■ Task requirements ■
Please repeat the listing exactly, with every line intact.
━━━━━ Exercise data ━━━━━
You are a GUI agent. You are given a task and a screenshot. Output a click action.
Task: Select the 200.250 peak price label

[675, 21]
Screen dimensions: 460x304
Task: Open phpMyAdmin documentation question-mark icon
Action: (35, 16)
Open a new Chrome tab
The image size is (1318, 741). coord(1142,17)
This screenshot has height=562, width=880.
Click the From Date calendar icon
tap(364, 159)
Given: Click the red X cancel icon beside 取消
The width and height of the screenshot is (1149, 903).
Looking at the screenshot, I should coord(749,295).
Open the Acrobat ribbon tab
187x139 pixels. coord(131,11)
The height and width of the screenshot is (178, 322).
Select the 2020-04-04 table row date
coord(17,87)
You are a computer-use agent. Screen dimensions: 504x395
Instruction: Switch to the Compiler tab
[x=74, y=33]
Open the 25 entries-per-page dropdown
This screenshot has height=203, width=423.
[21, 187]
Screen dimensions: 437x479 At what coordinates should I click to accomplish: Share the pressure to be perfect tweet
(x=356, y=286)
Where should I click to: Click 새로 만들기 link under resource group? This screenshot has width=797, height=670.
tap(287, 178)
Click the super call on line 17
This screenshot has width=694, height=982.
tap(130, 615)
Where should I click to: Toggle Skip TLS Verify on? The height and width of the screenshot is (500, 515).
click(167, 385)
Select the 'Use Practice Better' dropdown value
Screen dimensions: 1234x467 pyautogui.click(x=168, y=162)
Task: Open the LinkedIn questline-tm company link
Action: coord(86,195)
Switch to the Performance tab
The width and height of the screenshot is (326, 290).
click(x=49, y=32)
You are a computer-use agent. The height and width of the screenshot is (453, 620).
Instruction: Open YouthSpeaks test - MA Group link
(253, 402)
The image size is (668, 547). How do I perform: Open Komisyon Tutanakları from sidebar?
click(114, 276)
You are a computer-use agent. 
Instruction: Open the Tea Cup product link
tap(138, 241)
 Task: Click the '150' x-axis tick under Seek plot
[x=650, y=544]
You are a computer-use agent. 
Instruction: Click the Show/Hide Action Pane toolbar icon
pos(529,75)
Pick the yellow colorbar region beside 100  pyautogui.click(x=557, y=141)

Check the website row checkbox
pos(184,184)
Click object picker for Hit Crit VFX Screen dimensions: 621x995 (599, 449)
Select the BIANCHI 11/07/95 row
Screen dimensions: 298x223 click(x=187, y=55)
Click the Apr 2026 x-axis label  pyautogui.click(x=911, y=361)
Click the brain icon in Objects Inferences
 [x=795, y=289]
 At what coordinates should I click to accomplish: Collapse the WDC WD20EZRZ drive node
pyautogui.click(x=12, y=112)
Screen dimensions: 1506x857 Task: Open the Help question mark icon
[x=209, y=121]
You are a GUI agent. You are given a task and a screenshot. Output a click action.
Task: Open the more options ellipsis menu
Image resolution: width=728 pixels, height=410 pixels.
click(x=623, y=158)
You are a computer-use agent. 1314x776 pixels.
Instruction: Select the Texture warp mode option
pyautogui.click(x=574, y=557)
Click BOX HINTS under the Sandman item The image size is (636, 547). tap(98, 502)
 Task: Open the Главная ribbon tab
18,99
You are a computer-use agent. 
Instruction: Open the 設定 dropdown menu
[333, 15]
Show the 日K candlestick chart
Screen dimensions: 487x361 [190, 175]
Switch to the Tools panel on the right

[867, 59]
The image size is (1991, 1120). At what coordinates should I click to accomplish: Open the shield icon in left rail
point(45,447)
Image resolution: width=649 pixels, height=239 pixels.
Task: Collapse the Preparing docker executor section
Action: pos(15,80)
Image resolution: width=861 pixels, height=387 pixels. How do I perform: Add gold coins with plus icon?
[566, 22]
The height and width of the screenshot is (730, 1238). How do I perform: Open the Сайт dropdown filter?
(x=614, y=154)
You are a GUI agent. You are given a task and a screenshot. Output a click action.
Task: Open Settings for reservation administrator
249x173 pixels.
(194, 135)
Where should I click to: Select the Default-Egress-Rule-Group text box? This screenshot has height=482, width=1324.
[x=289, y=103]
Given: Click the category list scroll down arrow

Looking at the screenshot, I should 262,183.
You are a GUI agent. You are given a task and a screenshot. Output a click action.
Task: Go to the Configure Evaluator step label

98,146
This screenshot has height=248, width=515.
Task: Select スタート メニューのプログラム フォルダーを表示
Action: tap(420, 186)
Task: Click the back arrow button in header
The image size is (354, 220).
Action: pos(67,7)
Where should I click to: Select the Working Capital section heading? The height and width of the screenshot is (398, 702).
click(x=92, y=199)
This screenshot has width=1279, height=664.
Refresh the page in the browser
━━━━━
■ Exercise output ■
You are a GUI agent. You are given a task and a screenshot. Output a click action.
Task: Select the 200.250 peak price label

[675, 21]
Screen dimensions: 460x304
Task: Open phpMyAdmin documentation question-mark icon
Action: (35, 16)
Open a new Chrome tab
The image size is (1318, 741). coord(1142,17)
This screenshot has height=562, width=880.
Click the From Date calendar icon
tap(364, 159)
Given: Click the red X cancel icon beside 取消
The width and height of the screenshot is (1149, 903).
Looking at the screenshot, I should coord(749,295).
Open the Acrobat ribbon tab
187x139 pixels. coord(131,11)
The height and width of the screenshot is (178, 322).
Select the 2020-04-04 table row date
coord(17,87)
You are a computer-use agent. Screen dimensions: 504x395
Instruction: Switch to the Compiler tab
[x=74, y=33]
Open the 25 entries-per-page dropdown
This screenshot has height=203, width=423.
[21, 187]
Screen dimensions: 437x479 At what coordinates should I click to accomplish: Share the pressure to be perfect tweet
(x=356, y=286)
Where should I click to: Click 새로 만들기 link under resource group? This screenshot has width=797, height=670.
tap(287, 178)
Click the super call on line 17
This screenshot has width=694, height=982.
tap(130, 615)
Where should I click to: Toggle Skip TLS Verify on? The height and width of the screenshot is (500, 515).
click(167, 385)
Select the 'Use Practice Better' dropdown value
Screen dimensions: 1234x467 pyautogui.click(x=168, y=162)
Task: Open the LinkedIn questline-tm company link
Action: coord(86,195)
Switch to the Performance tab
The width and height of the screenshot is (326, 290).
click(x=49, y=32)
You are a computer-use agent. The height and width of the screenshot is (453, 620).
Instruction: Open YouthSpeaks test - MA Group link
(253, 402)
The image size is (668, 547). How do I perform: Open Komisyon Tutanakları from sidebar?
click(114, 276)
You are a computer-use agent. 
Instruction: Open the Tea Cup product link
tap(138, 241)
 Task: Click the '150' x-axis tick under Seek plot
[x=650, y=544]
You are a computer-use agent. 
Instruction: Click the Show/Hide Action Pane toolbar icon
pos(529,75)
Pick the yellow colorbar region beside 100  pyautogui.click(x=557, y=141)

Check the website row checkbox
pos(184,184)
Click object picker for Hit Crit VFX Screen dimensions: 621x995 (599, 449)
Select the BIANCHI 11/07/95 row
Screen dimensions: 298x223 click(x=187, y=55)
Click the Apr 2026 x-axis label  pyautogui.click(x=911, y=361)
Click the brain icon in Objects Inferences
 [x=795, y=289]
 At what coordinates should I click to accomplish: Collapse the WDC WD20EZRZ drive node
pyautogui.click(x=12, y=112)
Screen dimensions: 1506x857 Task: Open the Help question mark icon
[x=209, y=121]
You are a GUI agent. You are given a task and a screenshot. Output a click action.
Task: Open the more options ellipsis menu
Image resolution: width=728 pixels, height=410 pixels.
click(x=623, y=158)
You are a computer-use agent. 1314x776 pixels.
Instruction: Select the Texture warp mode option
pyautogui.click(x=574, y=557)
Click BOX HINTS under the Sandman item The image size is (636, 547). tap(98, 502)
 Task: Open the Главная ribbon tab
18,99
You are a computer-use agent. 
Instruction: Open the 設定 dropdown menu
[333, 15]
Show the 日K candlestick chart
Screen dimensions: 487x361 [190, 175]
Switch to the Tools panel on the right

[867, 59]
The image size is (1991, 1120). At what coordinates should I click to accomplish: Open the shield icon in left rail
point(45,447)
Image resolution: width=649 pixels, height=239 pixels.
Task: Collapse the Preparing docker executor section
Action: pos(15,80)
Image resolution: width=861 pixels, height=387 pixels. How do I perform: Add gold coins with plus icon?
[566, 22]
The height and width of the screenshot is (730, 1238). How do I perform: Open the Сайт dropdown filter?
(x=614, y=154)
You are a GUI agent. You are given a task and a screenshot. Output a click action.
Task: Open Settings for reservation administrator
249x173 pixels.
(194, 135)
Where should I click to: Select the Default-Egress-Rule-Group text box? This screenshot has height=482, width=1324.
[x=289, y=103]
Given: Click the category list scroll down arrow

Looking at the screenshot, I should 262,183.
You are a GUI agent. You are given a task and a screenshot. Output a click action.
Task: Go to the Configure Evaluator step label

98,146
This screenshot has height=248, width=515.
Task: Select スタート メニューのプログラム フォルダーを表示
Action: tap(420, 186)
Task: Click the back arrow button in header
The image size is (354, 220).
Action: pos(67,7)
Where should I click to: Select the Working Capital section heading? The height and width of the screenshot is (398, 702).
click(x=92, y=199)
This screenshot has width=1279, height=664.
Refresh the page in the browser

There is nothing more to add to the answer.